The Wedding (1995) by Dorothy West

 1001 Novels: A Library of America
The Wedding (1995)
by Dorothy West
Martha's Vineyard, Massachussets 
Massachussets: 16/30

   Dorothy West (1907-1998) was the youngest member of the Harlem Renaissance but many were surprised when The Wedding was published in 1995, over forty years after her last novel was published. The Wedding is set on Martha's Vineyard in the 1950, among the black elite who colonized a neighborhood called The Oval in the town of Oak Bluffs, which had historically been a segregated community for laborers in the area.  The Wedding is the kind of book I thought I'd be seeing much more of in the 1001 Novels project:  It is about a time and place I know very little about, and the book helped me learn more about the location and the people involved.

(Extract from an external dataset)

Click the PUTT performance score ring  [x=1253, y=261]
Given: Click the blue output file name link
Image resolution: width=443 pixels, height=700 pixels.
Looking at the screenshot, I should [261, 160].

   West takes a poly-phonic approach, writing in the third person about a variety of characters who have gathered for the marriage of Shelby Coles, the blue eyed, white skinned daughter of the leading family in the oval, to Meade Howell, a white(!) jazz musician from New York City.  The reader learns about Shelby and her family: Corinne and Isaac Coles, her sister, her Grandmother, "Gram."  Corinne, Isaac and Gram each get their own backstories as the reader learns about the experience of being a light-skinned "colored" person (black people who could pass for white) in the United States.   It's a fraught topic, both in literature, where the concept of the "tragic mulatto" usually a colored woman passing for white, was a significant one in 20th century African American fiction.  West is clearly writing to redress that stereotype, but I also feel like The Wedding is also meant to address the wave of African-American activism that proclaimed "black is beautiful" and looked skeptically at the light-skinned African American elite which proceeded it. 

  In short, The Wedding was everything I had hoped the 1001 Novels: A Library of America to be, and I'm hopeful that there will be more books like this one, and fewer about sad adolescent girls and their whimsical fantasies, going forward.